Time and time again poorly conducted studies have linked autism to vaccines. The studies are harmful. They encourage people to stop their children from getting potentially life-saving vaccines, putting them at risk of contracting entirely preventable illnesses unnecessarily.
Enter a new study which claims that autism symptoms in mice are linked to aluminum in vaccines. The study, published on September 5, stated that aluminum caused symptoms "consistent with those in autism" in mice.
After the study was published, articles claiming that there's a link between autism and aluminum in vaccines began circulating the internet almost immediately, influencing an unknown number of people into not giving life-saving vaccines to their children.
As always with these stories, the damage may already have been done. The story has already been shared countless time by ant-vaxxers. A retraction won't reach the same people.
But yet again the link is proving to be false, and the study extremely questionable, after one of its own co-authors claimed that figures in the paper were deliberately altered before publication. The data had been tampered with.
As with any bold claim like this, the study came under close scientific scrutiny after it was published. David Gorski, a professor and surgeon at Wayne State University, called the paper "the torture of mice in the name of antivax pseudoscience".
But of particular note was the PubPeer community, who spotted something odd about some of the images used in the study. The community, which allows users to analyze and comment on scientific papers, spotted that certain images appeared to have been manipulated.
Some of the images appeared to have been flipped. I.e. they weren't showing what they were supposed to be showing.
After seeing the allegations on PubPeer, Dr. Chris Shaw – one of the paper's co-authors – told CBC News that his lab ran its own analysis on the figures. After doing this, he asked for a retraction of the paper from the Journal of Inorganic Biochemistry, where it was published.
"It appears as if some of the images in mostly what were non-significant results had been flipped," Shaw told CBC. "We don't know why, we don't know how... but there was a screw-up, there's no question about that."
Shaw told CBC that his lab doesn't know how the figures were allegedly changed as they no longer have the original data, and their analysis was performed on compiled rather than raw data.

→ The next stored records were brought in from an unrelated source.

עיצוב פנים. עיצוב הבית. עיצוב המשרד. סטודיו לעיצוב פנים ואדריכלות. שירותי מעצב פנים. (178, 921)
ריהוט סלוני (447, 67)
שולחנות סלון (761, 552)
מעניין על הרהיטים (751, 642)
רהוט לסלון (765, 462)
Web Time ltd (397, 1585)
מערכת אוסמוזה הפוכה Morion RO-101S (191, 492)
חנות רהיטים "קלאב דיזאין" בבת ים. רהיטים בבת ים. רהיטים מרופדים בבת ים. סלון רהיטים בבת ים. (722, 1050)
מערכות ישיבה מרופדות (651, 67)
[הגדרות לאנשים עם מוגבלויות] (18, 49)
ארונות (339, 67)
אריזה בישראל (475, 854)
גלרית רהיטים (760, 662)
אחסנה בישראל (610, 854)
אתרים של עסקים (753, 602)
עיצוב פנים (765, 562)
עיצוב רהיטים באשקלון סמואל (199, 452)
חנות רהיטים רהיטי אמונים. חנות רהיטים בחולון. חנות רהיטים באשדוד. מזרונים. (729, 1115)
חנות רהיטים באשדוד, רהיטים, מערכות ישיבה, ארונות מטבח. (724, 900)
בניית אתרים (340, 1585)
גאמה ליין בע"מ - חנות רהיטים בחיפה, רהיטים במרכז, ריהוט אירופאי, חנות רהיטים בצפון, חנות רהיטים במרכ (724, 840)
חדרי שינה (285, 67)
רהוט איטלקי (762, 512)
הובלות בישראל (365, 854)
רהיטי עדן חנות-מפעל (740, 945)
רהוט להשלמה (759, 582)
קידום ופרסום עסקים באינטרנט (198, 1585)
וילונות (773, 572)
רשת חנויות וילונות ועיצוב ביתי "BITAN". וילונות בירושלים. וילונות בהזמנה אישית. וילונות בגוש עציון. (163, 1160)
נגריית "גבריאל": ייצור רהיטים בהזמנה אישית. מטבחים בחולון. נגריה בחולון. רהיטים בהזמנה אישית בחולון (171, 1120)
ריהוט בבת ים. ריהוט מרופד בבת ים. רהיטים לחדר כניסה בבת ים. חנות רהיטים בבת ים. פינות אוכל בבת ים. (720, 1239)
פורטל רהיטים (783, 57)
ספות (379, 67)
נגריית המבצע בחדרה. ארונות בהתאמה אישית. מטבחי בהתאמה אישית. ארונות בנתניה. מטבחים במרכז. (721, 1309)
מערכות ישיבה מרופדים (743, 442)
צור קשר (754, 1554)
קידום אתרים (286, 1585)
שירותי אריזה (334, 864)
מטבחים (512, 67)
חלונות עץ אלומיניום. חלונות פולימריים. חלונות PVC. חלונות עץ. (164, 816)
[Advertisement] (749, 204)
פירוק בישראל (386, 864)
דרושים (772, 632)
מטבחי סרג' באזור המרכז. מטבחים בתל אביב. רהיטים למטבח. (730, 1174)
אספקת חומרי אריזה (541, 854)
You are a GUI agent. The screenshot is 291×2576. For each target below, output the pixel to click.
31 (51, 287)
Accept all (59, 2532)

He stated that based on viewing the data years ago and reviewing his subsequent analysis, he had believed that everything was fine with the data and that it was a "good question" how the dodgy figures weren't spotted before the paper was published.
But it's a question that might not get answered. To put icing on this terrible cake, the author also claims the original data is now "inaccessable", and is "stuck" in China with an analyst who worked on the paper.
This is the second retraction for the co-authors Christopher Shaw and Lucija Tomljenovic, according to Retraction Watch. Another paper, published in 2014 and listing both authors, was also retracted. The University of British Columbia told The Globe and Mail that they will investigate the allegations of misconduct in the 2017 study.
Dr Shaw said he thinks his conclusions in the study still stand, but because the researchers don't know, they felt it was best to withdraw the paper. As for the future, he told CBC News:
"I'm honestly not sure at this point that I want to dabble in [vaccines] anymore."